Moi — …Non. Je croyais être assez forte, mais en réalité ce n’était pas moi qui faisais preuve de force…
Je serrai les mains posées sur mon genou. Une certaine douleur se propagea depuis l’une d’elle, écorchée.
Moi — J’ai réalisé que si je pouvais me tenir debout, c’était uniquement par la présence d’Ayanokôji au sein de la classe.
J’étais simplement soutenue. Ce n’était pas ma force.
Moi — Je suis une personne faible. Tu peux te moquer de moi.

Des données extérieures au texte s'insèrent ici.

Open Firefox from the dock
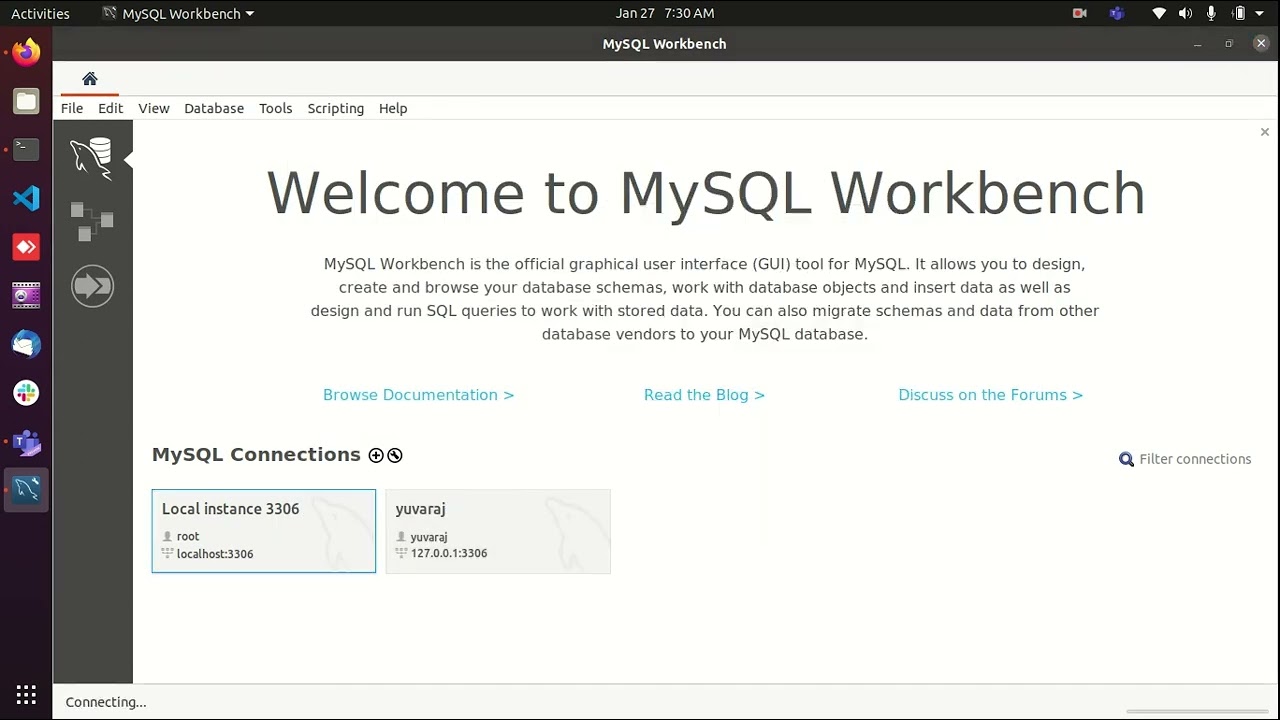Image resolution: width=1280 pixels, height=720 pixels. coord(26,52)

Être moquée m’aurait peut-être procuré le plus grand bien, bien plus que d’être réconfortée.
Karuizawa — Je ne rigolerai pas. Je suis tout aussi faible.

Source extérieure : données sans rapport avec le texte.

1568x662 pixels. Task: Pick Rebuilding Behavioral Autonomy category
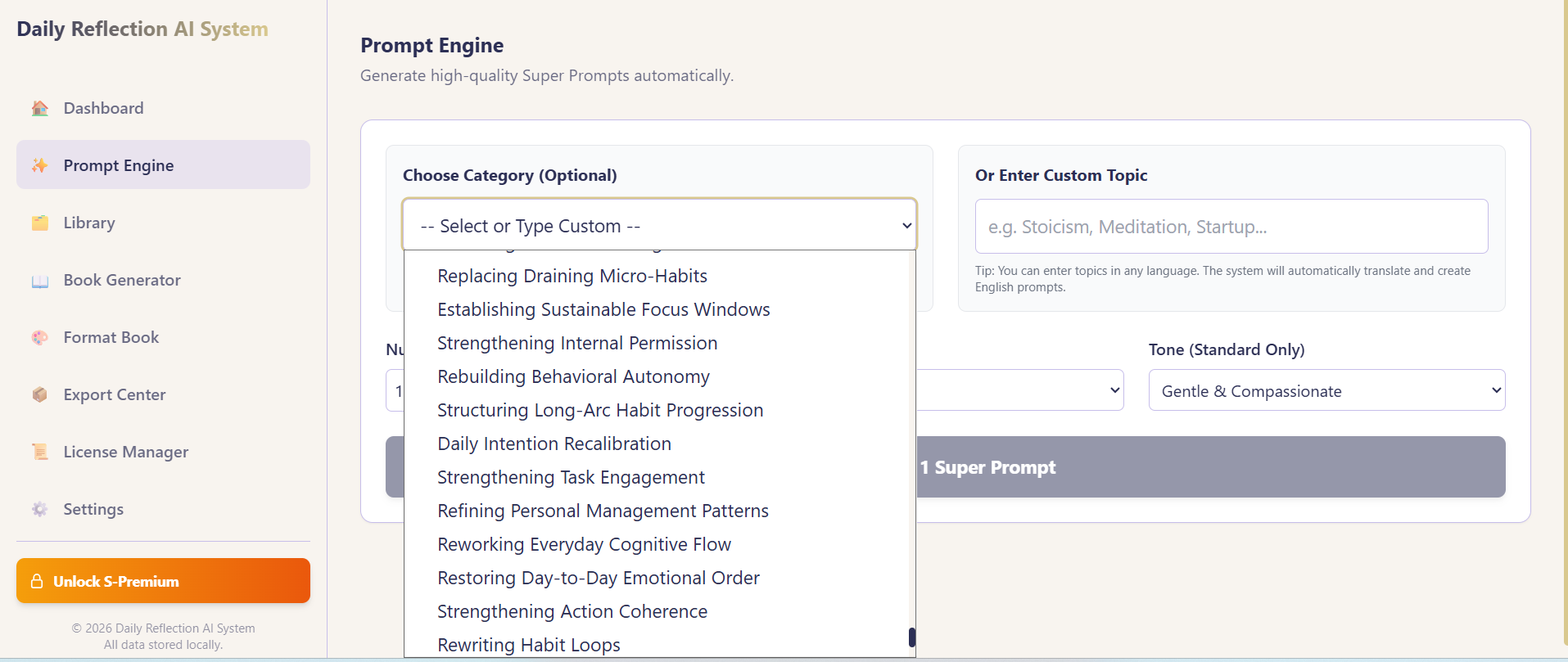point(573,376)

Mais elle ne chercha pas à me blâmer.
Moi — Ce n’est pas vrai. Tu avais une vraie force en toi dès ton entrée au lycée. Quant à savoir si toutes tes méthodes étaient exemplaires, c’est un autre sujet.
Elle s’était rapidement liée d’amitié avec des camarades du même sexe et était devenue le centre de son groupe en peu de temps. Il y avait quelques rumeurs désagréables, mais il ne faisait aucun doute qu’elle occupait une place majeure. Je ne pouvais même pas imaginer reproduire ce qu’elle avait réalisé.

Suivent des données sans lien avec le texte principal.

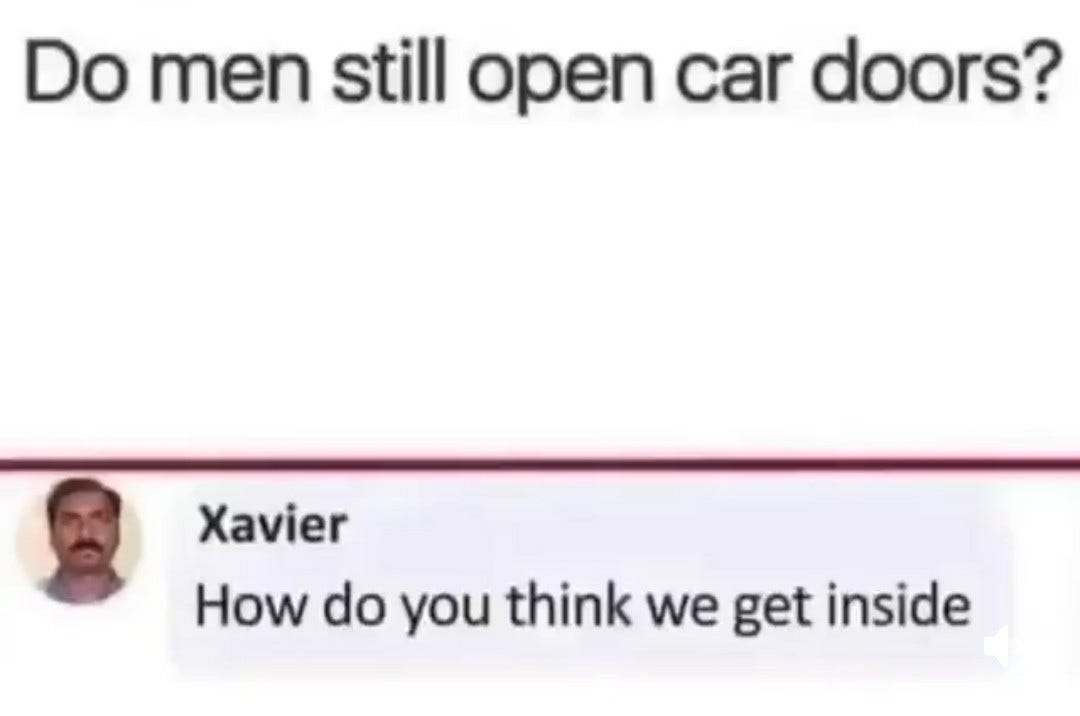
Task: Click the word 'you' in Xavier's comment
Action: coord(445,611)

Je me demande si le transfert d’Ayanokôji a été une bonne chose pour elle…
Puisque c’était elle qui avait provoqué la rupture, peut-être s’était-elle dit qu’il valait mieux qu’il parte. Mais depuis ce jour-là, j’avais l’impression que Karuizawa ne souriait plus.
Est-ce simplement parce qu’elle s’inquiète pour l’avenir de la classe ?
Moi — Quel genre de personne était Ayanokôji pour toi… ?
Je sentais que je ne devais pas poser la question mais c’était sorti comme ça.
Karuizawa — Quel genre, hein… ? Difficile de résumer en un seul mot…
Elle leva les yeux vers le ciel et replongea dans ses souvenirs.
Karuizawa — C’est quelqu’un d’essentiel pour moi. Quelqu’un d’important… quelqu’un que j’aime…
Son attitude et ses mots… Ce n’était pas quelqu’un qui avait tourné la page.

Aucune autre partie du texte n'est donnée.